Following her suspension, Malahoo Forte said she has the letter. This may, in fact, be so. At one point during the sitting, she had received a folded paper, and a member on the Government benches (maybe K.D. Knight) beckoned as if to ask to see it, and she smiled and put it away.
If that letter really exists, she can just produce it at the next sitting and retake her seat. But it should not be said that Morris was high handed in dealing with the matter.
Indeed, four minutes after he first sent the marshal to Malahoo Forte and got the response "received", Dr Christopher Tufton questioned the authority of the president to send the marshal to retrieve her. He also said he wasn't convinced she was "running or deliberately hiding". Tufton appeared to be buying time for Malahoo Forte.
And for those people unaccustomed to the Parliament, despite its many shortcomings, several areas in the building, including the lunch room and the conference rooms, are equipped with audio-visual equipment to allow members to follow what is taking place in the chamber.
So when Tavares-Finson complained that Malahoo Forte was tried and sentenced in absentia, they all had an opportunity to leave the lunch on the table and take a few short steps back to the chamber. But, perhaps for strategic reasons, they decided to stay away. Perhaps that is why Malahoo Forte sent back to tell Morris to go ahead and adjourn the Senate and she would get the letter to him.
And this was two minutes before the motion to suspend her was moved and approved.

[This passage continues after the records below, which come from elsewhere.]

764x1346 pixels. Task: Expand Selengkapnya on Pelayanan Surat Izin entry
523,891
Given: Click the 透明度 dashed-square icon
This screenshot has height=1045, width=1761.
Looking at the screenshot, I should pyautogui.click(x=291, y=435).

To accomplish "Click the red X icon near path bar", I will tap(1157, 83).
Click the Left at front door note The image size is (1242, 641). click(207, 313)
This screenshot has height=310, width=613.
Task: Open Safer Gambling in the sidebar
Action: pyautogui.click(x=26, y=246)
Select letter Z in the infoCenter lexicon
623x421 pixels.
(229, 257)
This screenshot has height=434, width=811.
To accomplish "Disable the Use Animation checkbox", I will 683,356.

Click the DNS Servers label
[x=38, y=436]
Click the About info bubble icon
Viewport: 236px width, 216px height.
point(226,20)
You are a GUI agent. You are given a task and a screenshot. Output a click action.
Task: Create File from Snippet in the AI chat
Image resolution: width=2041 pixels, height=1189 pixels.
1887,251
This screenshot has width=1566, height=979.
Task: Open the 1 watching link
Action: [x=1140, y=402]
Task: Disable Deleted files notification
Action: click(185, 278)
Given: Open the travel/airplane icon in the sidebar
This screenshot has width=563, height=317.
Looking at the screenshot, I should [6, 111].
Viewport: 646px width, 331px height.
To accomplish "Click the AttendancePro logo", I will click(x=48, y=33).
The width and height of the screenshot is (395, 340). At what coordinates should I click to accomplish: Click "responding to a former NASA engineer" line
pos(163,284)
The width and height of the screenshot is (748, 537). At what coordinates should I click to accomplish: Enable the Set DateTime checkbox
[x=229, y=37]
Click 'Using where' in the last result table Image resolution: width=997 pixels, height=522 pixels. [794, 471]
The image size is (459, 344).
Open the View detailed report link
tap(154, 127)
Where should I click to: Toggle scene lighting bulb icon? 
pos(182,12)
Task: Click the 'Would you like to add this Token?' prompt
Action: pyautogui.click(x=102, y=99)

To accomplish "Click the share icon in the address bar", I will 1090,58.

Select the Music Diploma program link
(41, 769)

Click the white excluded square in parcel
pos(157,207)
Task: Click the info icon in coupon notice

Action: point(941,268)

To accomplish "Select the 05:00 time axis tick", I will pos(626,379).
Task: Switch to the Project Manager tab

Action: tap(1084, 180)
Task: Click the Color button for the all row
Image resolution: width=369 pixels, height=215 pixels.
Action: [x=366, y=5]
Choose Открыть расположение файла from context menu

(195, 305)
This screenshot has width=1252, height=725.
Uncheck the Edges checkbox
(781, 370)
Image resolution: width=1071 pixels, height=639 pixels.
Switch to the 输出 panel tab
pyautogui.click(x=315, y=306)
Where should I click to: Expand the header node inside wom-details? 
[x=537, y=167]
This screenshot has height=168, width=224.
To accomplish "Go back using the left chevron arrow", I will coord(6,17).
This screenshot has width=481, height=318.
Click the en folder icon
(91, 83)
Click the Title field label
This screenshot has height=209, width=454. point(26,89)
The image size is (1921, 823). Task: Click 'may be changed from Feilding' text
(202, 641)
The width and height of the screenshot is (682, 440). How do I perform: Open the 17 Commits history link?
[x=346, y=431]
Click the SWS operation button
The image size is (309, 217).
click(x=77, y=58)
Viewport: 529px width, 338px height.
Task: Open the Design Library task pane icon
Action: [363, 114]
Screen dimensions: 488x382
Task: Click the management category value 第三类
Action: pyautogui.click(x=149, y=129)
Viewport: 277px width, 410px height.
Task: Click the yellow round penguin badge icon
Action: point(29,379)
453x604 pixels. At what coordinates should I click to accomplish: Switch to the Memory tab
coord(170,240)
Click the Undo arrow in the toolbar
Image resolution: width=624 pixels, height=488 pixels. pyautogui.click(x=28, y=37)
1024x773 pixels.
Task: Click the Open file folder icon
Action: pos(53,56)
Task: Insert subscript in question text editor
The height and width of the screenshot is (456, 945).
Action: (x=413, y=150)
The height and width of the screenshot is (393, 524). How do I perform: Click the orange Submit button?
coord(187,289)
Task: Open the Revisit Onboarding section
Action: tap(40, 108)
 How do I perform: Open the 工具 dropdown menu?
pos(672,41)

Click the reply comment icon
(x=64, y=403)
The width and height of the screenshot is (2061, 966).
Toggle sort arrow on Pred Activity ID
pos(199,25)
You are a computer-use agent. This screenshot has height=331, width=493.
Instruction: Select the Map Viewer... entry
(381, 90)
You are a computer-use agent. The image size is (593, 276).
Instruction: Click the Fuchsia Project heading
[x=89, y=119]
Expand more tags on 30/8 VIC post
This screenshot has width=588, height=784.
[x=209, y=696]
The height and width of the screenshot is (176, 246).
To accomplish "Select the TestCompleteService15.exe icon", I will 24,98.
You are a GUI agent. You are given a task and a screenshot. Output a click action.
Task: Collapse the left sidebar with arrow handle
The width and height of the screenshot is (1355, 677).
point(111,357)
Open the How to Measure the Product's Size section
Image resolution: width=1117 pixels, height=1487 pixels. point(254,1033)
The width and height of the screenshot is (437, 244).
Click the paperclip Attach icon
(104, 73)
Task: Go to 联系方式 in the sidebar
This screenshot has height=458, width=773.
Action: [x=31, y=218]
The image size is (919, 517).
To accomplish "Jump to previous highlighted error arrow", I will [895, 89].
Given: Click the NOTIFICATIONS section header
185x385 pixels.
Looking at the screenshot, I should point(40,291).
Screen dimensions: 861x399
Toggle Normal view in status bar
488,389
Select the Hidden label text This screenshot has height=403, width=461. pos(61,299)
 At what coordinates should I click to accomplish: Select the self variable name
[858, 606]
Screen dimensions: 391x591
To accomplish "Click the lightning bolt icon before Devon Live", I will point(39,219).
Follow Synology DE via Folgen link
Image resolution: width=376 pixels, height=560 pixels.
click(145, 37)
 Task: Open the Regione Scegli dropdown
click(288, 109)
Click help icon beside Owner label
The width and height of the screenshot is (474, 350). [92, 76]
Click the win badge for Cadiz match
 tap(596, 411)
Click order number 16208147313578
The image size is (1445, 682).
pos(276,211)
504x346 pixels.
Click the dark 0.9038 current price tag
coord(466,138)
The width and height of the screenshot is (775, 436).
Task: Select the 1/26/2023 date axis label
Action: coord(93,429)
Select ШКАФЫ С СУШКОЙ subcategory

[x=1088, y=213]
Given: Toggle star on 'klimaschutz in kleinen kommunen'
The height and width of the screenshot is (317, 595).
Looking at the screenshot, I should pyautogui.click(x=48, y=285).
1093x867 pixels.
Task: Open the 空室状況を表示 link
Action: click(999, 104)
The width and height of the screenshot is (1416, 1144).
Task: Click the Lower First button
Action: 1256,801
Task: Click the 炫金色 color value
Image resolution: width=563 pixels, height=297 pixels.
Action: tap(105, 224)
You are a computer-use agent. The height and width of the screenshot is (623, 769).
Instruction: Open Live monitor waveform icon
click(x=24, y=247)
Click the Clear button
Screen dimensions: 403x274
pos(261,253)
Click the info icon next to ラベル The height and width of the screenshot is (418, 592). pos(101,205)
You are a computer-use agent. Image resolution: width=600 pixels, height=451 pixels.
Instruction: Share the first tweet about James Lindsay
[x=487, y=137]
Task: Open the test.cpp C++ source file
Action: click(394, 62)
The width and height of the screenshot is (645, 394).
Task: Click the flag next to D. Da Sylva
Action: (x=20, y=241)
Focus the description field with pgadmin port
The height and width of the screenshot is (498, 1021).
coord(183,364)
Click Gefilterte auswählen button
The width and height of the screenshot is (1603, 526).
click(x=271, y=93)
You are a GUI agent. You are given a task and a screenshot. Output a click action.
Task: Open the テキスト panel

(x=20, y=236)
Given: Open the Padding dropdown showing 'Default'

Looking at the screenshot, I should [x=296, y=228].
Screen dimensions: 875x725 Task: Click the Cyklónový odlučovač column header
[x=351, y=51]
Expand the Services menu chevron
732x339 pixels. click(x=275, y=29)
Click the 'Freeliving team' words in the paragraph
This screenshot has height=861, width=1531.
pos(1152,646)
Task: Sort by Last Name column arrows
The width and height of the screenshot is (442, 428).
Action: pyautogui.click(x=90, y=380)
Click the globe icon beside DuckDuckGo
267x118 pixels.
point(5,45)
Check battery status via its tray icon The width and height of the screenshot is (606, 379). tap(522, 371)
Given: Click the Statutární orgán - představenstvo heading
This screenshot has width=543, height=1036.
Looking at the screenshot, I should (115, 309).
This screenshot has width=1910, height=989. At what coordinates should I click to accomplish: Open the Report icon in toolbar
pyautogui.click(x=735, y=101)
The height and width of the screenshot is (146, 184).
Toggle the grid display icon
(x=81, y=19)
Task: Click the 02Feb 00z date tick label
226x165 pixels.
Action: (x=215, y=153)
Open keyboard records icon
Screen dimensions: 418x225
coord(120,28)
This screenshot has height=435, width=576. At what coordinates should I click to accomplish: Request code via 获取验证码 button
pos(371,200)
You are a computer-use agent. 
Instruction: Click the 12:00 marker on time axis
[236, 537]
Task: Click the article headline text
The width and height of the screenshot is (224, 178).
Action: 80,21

"I bent backwards yesterday to accommodate the member, but I think this has gone way past the limit now," Morris said before calling on Nicholson to move the motion for her suspension.
Quite appropriately, Morris applied Standing Orders 43(4), which states: "If a member shows disregard for the authority of the Chair, or abuses the rules of the Senate by persistently and wilfully obstructing the business of the Senate or otherwise, the president shall direct the attention of the Senate to the incident, mentioning by name the member concerned. The president then shall call upon a minister to move "that senator... be suspended from the service of the Senate", and the president shall forthwith put the question, no seconder being required and no amendment, adjournment or debate being allowed."
He also referenced 43 (13), which says that "nothing in this Order shall be taken to prevent the Senate from proceeding against any member for any breach of order not specified herein, or from proceeding in any other way that it thinks fit in dealing with the breaches of order herein mentioned."
While it is that Malahoo Forte may have been fried in two-day-old oil by the president, considering that a similar motion on Thursday to suspend her was stood down by Morris, then it is hard for anyone to argue that she was not disrespectful to the chair. Friday's suspension resulted from the contempt shown to Morris and should not be confused with Nicholson's unfortunate instructions to the orderly.
There was ample time for her to have returned to the chamber after she was first summoned; and the 'go ahead and adjourn' statement, if the Marshal heard correctly, and relayed properly to the president, was rude.